De nombreux internautes dénoncent une mise à l’écart délibérée de certaines figures politiques, notamment autour des interventions liées à Ousmane Sonko. Sur X (anciennement Twitter), les réactions fusent dès l’ouverture des débats parlementaires. Les commentaires oscillent entre résignation et critique acerbe. « Ce n’est plus une surprise », peut-on lire, tandis que d’autres évoquent une « déception » et une « incompréhension persistante » face au rôle de la télévision publique.
Le compte Maps Cissé a simplement relayé l’information : « Séance plénière – Examen de la proposition de loi n°17/2026 portant révision de la Constitution », sans qu’aucune diffusion télévisée ne soit assurée.

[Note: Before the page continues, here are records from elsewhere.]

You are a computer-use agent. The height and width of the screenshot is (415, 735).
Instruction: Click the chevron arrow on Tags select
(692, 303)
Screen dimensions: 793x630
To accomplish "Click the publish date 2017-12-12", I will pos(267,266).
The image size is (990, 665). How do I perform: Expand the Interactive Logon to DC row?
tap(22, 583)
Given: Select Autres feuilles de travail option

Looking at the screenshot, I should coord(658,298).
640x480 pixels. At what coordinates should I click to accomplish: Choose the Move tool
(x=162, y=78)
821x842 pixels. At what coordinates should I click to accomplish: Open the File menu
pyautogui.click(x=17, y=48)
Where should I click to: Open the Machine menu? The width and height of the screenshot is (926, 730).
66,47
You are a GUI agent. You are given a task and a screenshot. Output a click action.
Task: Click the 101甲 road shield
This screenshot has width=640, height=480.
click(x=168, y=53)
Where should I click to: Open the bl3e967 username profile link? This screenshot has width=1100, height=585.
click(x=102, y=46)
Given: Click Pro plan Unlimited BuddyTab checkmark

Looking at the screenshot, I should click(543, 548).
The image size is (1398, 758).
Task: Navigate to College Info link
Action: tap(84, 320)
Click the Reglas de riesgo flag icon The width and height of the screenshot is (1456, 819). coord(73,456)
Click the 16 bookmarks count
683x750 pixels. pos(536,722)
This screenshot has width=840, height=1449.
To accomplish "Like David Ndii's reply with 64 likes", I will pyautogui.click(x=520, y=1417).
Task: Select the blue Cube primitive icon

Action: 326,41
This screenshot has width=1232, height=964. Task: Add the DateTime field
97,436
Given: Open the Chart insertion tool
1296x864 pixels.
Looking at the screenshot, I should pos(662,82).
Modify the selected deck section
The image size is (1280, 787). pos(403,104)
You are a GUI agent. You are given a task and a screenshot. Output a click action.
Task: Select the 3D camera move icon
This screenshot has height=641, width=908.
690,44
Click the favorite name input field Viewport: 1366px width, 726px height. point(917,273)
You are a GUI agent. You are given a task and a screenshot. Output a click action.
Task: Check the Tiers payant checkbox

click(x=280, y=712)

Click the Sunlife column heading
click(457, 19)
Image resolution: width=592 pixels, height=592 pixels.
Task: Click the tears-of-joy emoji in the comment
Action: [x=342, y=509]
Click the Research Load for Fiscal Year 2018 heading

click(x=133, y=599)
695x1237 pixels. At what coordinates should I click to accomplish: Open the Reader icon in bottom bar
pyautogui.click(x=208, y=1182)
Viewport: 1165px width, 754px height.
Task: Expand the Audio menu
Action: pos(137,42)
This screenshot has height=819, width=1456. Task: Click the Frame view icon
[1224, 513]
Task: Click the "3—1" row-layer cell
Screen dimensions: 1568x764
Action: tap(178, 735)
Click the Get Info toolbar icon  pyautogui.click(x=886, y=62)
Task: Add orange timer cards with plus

Un constat qui a enflammé les réactions. Pour certains, cette absence de retransmission illustre une stratégie éditoriale controversée, voire politique, visant à réduire la visibilité de certaines voix dans le débat public.
Au Sénégal, le débat sur le traitement médiatique des institutions s’intensifie. La RTS 1, en tant que chaîne publique, est régulièrement critiquée pour ses choix de programmation. Cette nouvelle polémique relance les interrogations sur l’indépendance et l’impartialité des médias d’État dans la couverture des affaires politiques.